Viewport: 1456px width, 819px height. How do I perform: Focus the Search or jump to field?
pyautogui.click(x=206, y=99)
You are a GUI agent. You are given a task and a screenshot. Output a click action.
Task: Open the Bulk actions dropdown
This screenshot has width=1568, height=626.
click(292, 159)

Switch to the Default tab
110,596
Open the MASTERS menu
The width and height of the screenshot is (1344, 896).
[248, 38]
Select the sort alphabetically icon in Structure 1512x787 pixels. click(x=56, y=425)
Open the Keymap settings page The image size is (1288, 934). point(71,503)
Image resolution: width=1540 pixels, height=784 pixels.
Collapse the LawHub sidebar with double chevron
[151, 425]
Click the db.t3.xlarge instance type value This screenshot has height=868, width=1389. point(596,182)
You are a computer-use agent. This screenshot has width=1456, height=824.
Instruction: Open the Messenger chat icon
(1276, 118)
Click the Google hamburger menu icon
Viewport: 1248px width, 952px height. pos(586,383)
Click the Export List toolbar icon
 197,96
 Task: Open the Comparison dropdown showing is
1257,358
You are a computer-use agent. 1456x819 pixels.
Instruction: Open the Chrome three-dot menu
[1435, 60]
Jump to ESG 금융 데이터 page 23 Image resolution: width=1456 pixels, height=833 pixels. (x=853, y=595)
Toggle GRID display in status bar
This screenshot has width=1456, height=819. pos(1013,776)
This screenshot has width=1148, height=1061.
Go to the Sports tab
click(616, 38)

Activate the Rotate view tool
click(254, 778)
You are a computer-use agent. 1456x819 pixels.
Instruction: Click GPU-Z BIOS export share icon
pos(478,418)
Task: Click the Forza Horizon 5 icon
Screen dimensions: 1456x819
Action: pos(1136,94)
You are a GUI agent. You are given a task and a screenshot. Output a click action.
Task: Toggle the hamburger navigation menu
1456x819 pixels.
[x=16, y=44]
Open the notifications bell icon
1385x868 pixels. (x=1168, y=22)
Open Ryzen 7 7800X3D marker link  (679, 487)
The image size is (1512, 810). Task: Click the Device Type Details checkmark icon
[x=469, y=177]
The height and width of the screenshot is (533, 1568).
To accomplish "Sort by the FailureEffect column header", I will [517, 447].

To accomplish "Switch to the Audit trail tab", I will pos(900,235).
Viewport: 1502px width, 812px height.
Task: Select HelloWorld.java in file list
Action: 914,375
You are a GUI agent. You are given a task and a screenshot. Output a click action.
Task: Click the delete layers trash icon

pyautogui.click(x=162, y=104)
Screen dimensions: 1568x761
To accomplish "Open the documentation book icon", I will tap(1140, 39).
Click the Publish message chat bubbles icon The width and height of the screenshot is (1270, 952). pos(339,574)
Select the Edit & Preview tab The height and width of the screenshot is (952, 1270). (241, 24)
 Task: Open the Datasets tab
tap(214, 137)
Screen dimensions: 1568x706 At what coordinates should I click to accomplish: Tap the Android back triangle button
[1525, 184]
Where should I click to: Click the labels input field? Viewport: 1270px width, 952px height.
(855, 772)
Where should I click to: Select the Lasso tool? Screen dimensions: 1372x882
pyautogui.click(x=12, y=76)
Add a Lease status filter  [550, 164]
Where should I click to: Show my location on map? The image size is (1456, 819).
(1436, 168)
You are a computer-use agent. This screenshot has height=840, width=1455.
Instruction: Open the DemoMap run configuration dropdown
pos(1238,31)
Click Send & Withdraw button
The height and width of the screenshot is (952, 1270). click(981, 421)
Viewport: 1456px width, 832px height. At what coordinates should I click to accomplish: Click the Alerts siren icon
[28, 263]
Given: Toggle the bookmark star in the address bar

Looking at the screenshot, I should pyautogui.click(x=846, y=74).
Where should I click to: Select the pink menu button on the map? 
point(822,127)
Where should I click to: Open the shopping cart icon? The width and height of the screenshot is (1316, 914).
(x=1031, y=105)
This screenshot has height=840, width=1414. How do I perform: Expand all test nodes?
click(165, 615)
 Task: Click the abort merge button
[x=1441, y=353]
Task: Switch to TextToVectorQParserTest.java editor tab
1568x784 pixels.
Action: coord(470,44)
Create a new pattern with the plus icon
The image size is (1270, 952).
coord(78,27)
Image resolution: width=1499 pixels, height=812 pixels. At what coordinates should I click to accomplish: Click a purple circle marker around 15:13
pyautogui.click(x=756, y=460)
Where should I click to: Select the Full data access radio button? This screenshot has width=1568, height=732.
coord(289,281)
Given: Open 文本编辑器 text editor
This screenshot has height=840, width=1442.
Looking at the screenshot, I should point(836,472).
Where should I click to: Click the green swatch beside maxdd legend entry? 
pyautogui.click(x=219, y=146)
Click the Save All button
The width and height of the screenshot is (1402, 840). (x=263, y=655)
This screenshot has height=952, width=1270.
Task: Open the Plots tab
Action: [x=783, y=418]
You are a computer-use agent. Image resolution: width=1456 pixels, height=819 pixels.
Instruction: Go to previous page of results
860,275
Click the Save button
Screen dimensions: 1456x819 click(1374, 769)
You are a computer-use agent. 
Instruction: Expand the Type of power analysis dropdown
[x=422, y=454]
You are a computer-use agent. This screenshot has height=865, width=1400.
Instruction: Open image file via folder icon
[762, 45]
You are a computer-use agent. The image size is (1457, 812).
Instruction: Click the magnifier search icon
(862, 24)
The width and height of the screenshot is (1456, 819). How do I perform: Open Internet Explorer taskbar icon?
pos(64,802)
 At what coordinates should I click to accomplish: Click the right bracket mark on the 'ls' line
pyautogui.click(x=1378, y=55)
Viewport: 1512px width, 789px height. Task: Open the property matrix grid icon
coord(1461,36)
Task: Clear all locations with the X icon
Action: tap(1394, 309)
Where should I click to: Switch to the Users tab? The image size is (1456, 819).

--------------------------------------------------

(Exercise): Each line of the listing must be output once more, exactly as shown above.

(Expected answer):
Viewport: 1456px width, 819px height. How do I perform: Focus the Search or jump to field?
pyautogui.click(x=206, y=99)
You are a GUI agent. You are given a task and a screenshot. Output a click action.
Task: Open the Bulk actions dropdown
This screenshot has width=1568, height=626.
click(292, 159)

Switch to the Default tab
110,596
Open the MASTERS menu
The width and height of the screenshot is (1344, 896).
[248, 38]
Select the sort alphabetically icon in Structure 1512x787 pixels. click(x=56, y=425)
Open the Keymap settings page The image size is (1288, 934). point(71,503)
Image resolution: width=1540 pixels, height=784 pixels.
Collapse the LawHub sidebar with double chevron
[151, 425]
Click the db.t3.xlarge instance type value This screenshot has height=868, width=1389. point(596,182)
You are a computer-use agent. This screenshot has width=1456, height=824.
Instruction: Open the Messenger chat icon
(1276, 118)
Click the Google hamburger menu icon
Viewport: 1248px width, 952px height. pos(586,383)
Click the Export List toolbar icon
 197,96
 Task: Open the Comparison dropdown showing is
1257,358
You are a computer-use agent. 1456x819 pixels.
Instruction: Open the Chrome three-dot menu
[1435, 60]
Jump to ESG 금융 데이터 page 23 Image resolution: width=1456 pixels, height=833 pixels. (x=853, y=595)
Toggle GRID display in status bar
This screenshot has width=1456, height=819. pos(1013,776)
This screenshot has width=1148, height=1061.
Go to the Sports tab
click(616, 38)

Activate the Rotate view tool
click(254, 778)
You are a computer-use agent. 1456x819 pixels.
Instruction: Click GPU-Z BIOS export share icon
pos(478,418)
Task: Click the Forza Horizon 5 icon
Screen dimensions: 1456x819
Action: pos(1136,94)
You are a GUI agent. You are given a task and a screenshot. Output a click action.
Task: Toggle the hamburger navigation menu
1456x819 pixels.
[x=16, y=44]
Open the notifications bell icon
1385x868 pixels. (x=1168, y=22)
Open Ryzen 7 7800X3D marker link  (679, 487)
The image size is (1512, 810). Task: Click the Device Type Details checkmark icon
[x=469, y=177]
The height and width of the screenshot is (533, 1568).
To accomplish "Sort by the FailureEffect column header", I will [517, 447].

To accomplish "Switch to the Audit trail tab", I will pos(900,235).
Viewport: 1502px width, 812px height.
Task: Select HelloWorld.java in file list
Action: 914,375
You are a GUI agent. You are given a task and a screenshot. Output a click action.
Task: Click the delete layers trash icon

pyautogui.click(x=162, y=104)
Screen dimensions: 1568x761
To accomplish "Open the documentation book icon", I will tap(1140, 39).
Click the Publish message chat bubbles icon The width and height of the screenshot is (1270, 952). pos(339,574)
Select the Edit & Preview tab The height and width of the screenshot is (952, 1270). (241, 24)
 Task: Open the Datasets tab
tap(214, 137)
Screen dimensions: 1568x706 At what coordinates should I click to accomplish: Tap the Android back triangle button
[1525, 184]
Where should I click to: Click the labels input field? Viewport: 1270px width, 952px height.
(855, 772)
Where should I click to: Select the Lasso tool? Screen dimensions: 1372x882
pyautogui.click(x=12, y=76)
Add a Lease status filter  [550, 164]
Where should I click to: Show my location on map? The image size is (1456, 819).
(1436, 168)
You are a computer-use agent. This screenshot has height=840, width=1455.
Instruction: Open the DemoMap run configuration dropdown
pos(1238,31)
Click Send & Withdraw button
The height and width of the screenshot is (952, 1270). click(981, 421)
Viewport: 1456px width, 832px height. At what coordinates should I click to accomplish: Click the Alerts siren icon
[28, 263]
Given: Toggle the bookmark star in the address bar

Looking at the screenshot, I should pyautogui.click(x=846, y=74).
Where should I click to: Select the pink menu button on the map? 
point(822,127)
Where should I click to: Open the shopping cart icon? The width and height of the screenshot is (1316, 914).
(x=1031, y=105)
This screenshot has height=840, width=1414. How do I perform: Expand all test nodes?
click(165, 615)
 Task: Click the abort merge button
[x=1441, y=353]
Task: Switch to TextToVectorQParserTest.java editor tab
1568x784 pixels.
Action: coord(470,44)
Create a new pattern with the plus icon
The image size is (1270, 952).
coord(78,27)
Image resolution: width=1499 pixels, height=812 pixels. At what coordinates should I click to accomplish: Click a purple circle marker around 15:13
pyautogui.click(x=756, y=460)
Where should I click to: Select the Full data access radio button? This screenshot has width=1568, height=732.
coord(289,281)
Given: Open 文本编辑器 text editor
This screenshot has height=840, width=1442.
Looking at the screenshot, I should point(836,472).
Where should I click to: Click the green swatch beside maxdd legend entry? 
pyautogui.click(x=219, y=146)
Click the Save All button
The width and height of the screenshot is (1402, 840). (x=263, y=655)
This screenshot has height=952, width=1270.
Task: Open the Plots tab
Action: [x=783, y=418]
You are a computer-use agent. Image resolution: width=1456 pixels, height=819 pixels.
Instruction: Go to previous page of results
860,275
Click the Save button
Screen dimensions: 1456x819 click(1374, 769)
You are a computer-use agent. 
Instruction: Expand the Type of power analysis dropdown
[x=422, y=454]
You are a computer-use agent. This screenshot has height=865, width=1400.
Instruction: Open image file via folder icon
[762, 45]
You are a computer-use agent. The image size is (1457, 812).
Instruction: Click the magnifier search icon
(862, 24)
The width and height of the screenshot is (1456, 819). How do I perform: Open Internet Explorer taskbar icon?
pos(64,802)
 At what coordinates should I click to accomplish: Click the right bracket mark on the 'ls' line
pyautogui.click(x=1378, y=55)
Viewport: 1512px width, 789px height. Task: Open the property matrix grid icon
coord(1461,36)
Task: Clear all locations with the X icon
Action: tap(1394, 309)
Where should I click to: Switch to the Users tab? The image size is (1456, 819).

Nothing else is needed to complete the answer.